** Directions **
- a) According to the passage on Hastings, in what year did he sell his Rhodesian farm to the Mugabe government?
- b) Transcribe word for word part of the passage on Hastings, starting at the words "For 51 years" and stopping after "permanently in 1990.".

Following the Tories' defeat in 1964 Hastings was busy on the Opposition front bench harrying the new government, attacking it particularly for setting up the Land Commission - which he thought "the first cousin to land nationalisation". But it was as a trenchant critic of the Wilson government's obfuscations over Rhodesia that he was most outspoken, demanding the lifting of sanctions and disavowing a claim by Todd's daughter, Judith, that law and order had broken down in the rebel colony; throughout the UDI years he continued to visit his Rhodesian farm before finally selling it to the Mugabe government in 1982.

Although he continued to attend the Lords until excluded by the Blair reforms in 1999, Hastings found many other matters calling upon his time. When his second son was born with Down's syndrome, he became patron of the Camphill Villages' Trust for people with learning difficulties, giving over Thornage Hall, Norfolk , along with 50 acres. He also found time to be president of the British Epilepsy Association, the Epilepsy Research Foundation, and the Joint Epilepsy Council.

For 51 years Hastings devoted himself to restoring Seaton Delaval Hall in Northumberland, the fine 17th-century villa by Sir John Vanburgh which had been partially destroyed by fire in 1822 and then used as a PoW camp during the Second World War. He painstakingly repaired the damaged central block, refurbished the west wing, commissioned a parterre and opened the house to the public before he settled there permanently in 1990.

** Material provided **
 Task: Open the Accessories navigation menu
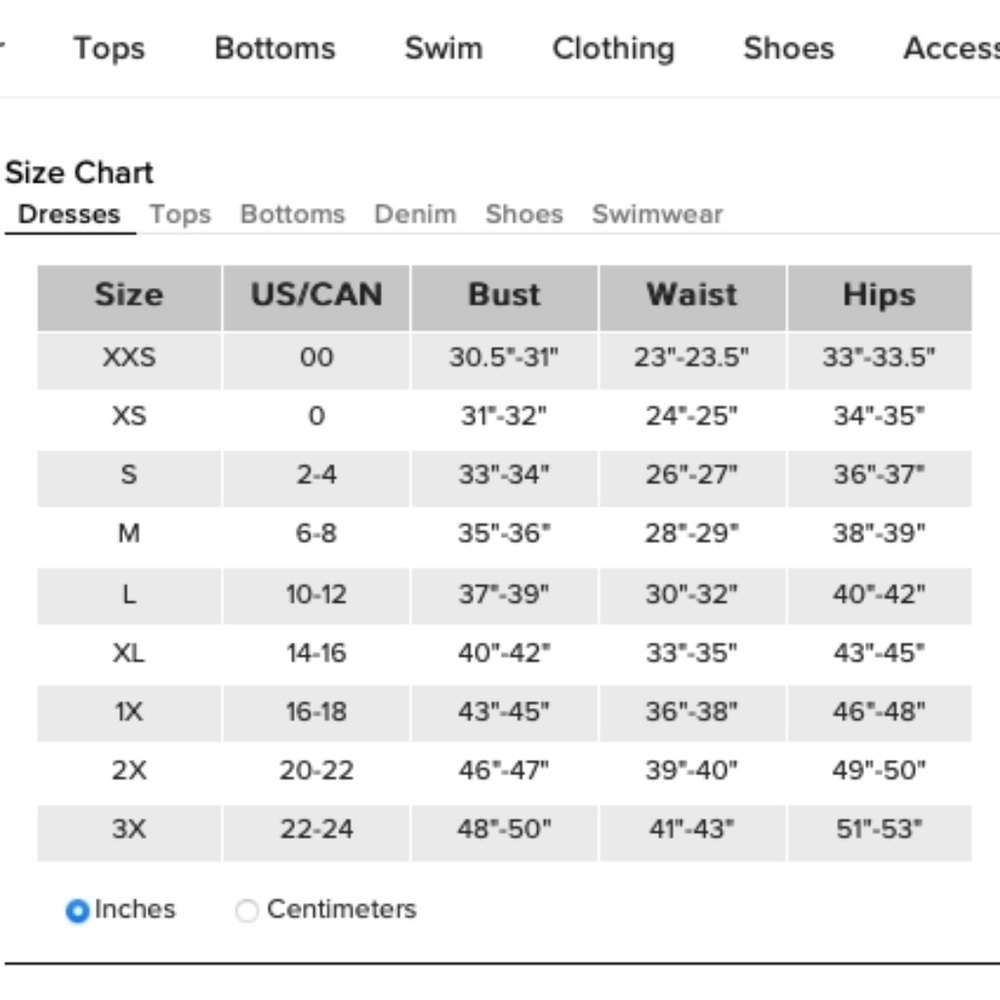click(x=952, y=48)
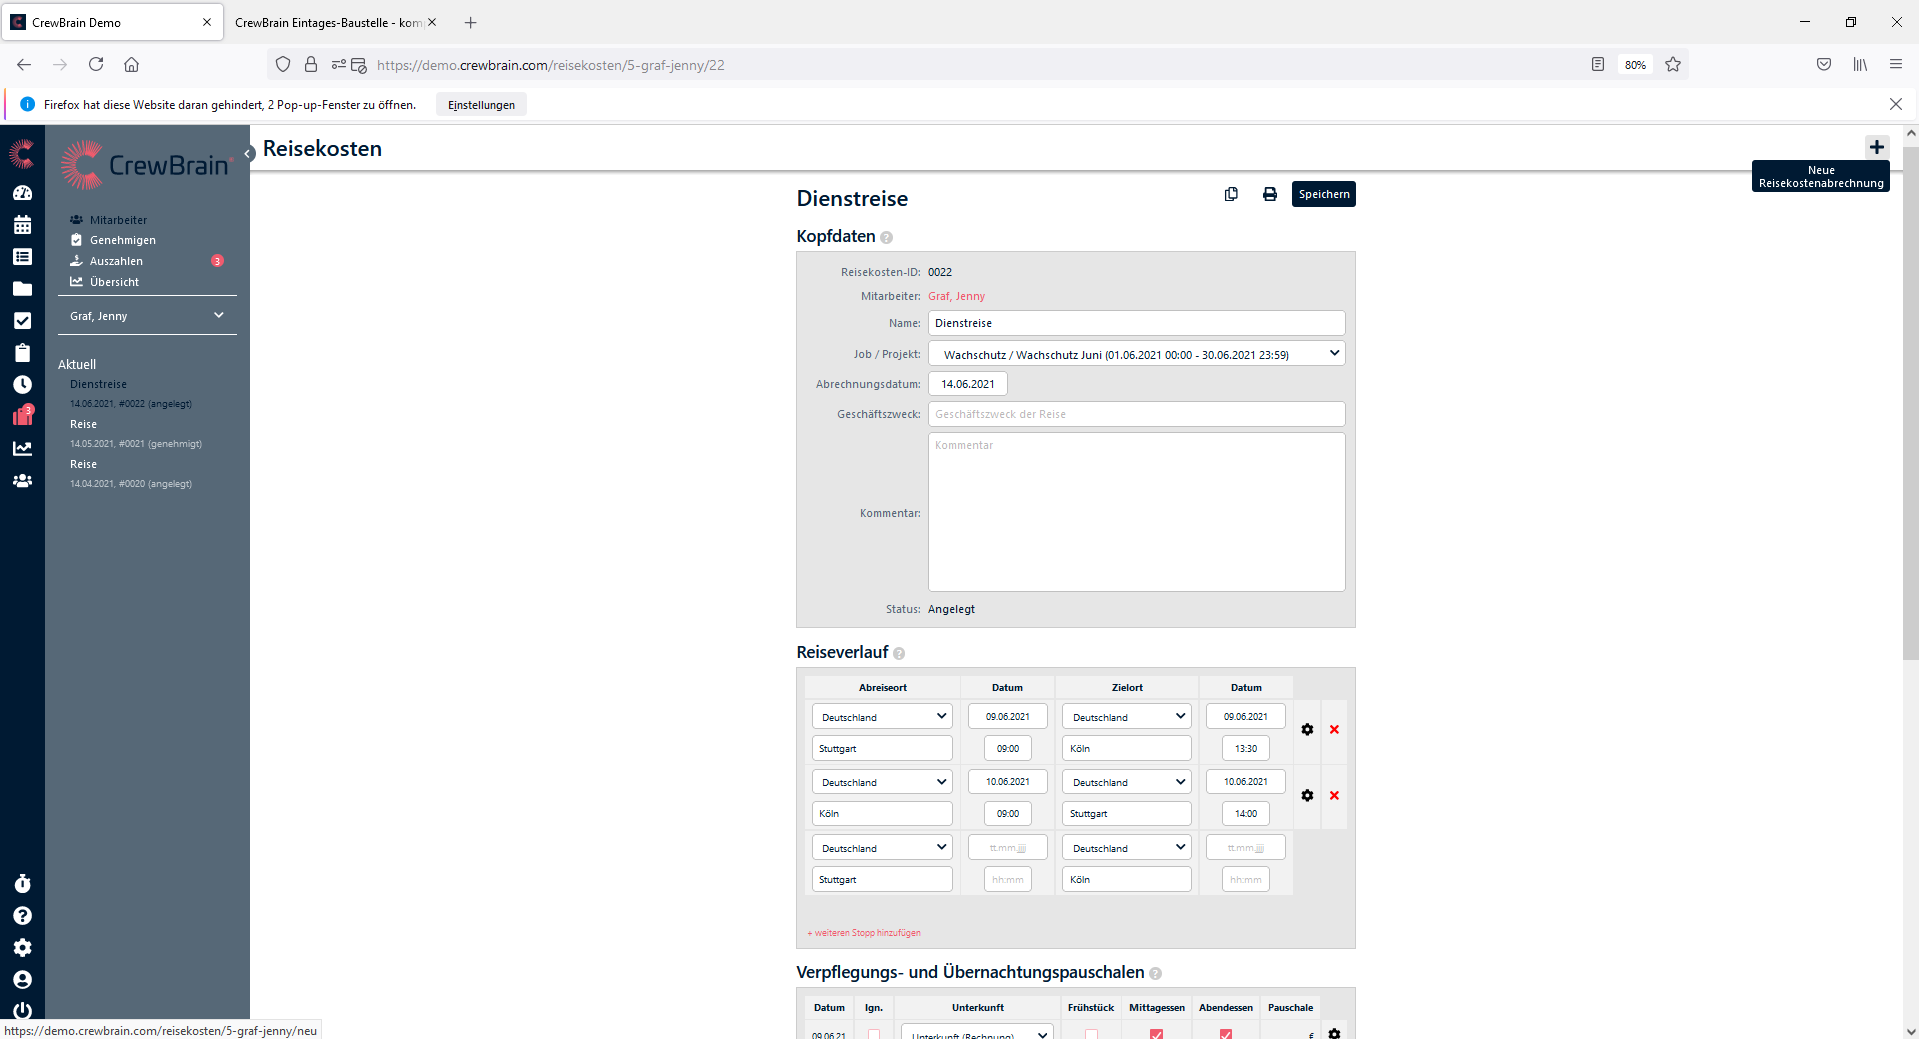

** Problem solutions **
- a) 1982

- b)
For 51 years Hastings devoted himself to restoring Seaton Delaval Hall in Northumberland, the fine 17th-century villa by Sir John Vanburgh which had been partially destroyed by fire in 1822 and then used as a PoW camp during the Second World War. He painstakingly repaired the damaged central block, refurbished the west wing, commissioned a parterre and opened the house to the public before he settled there permanently in 1990.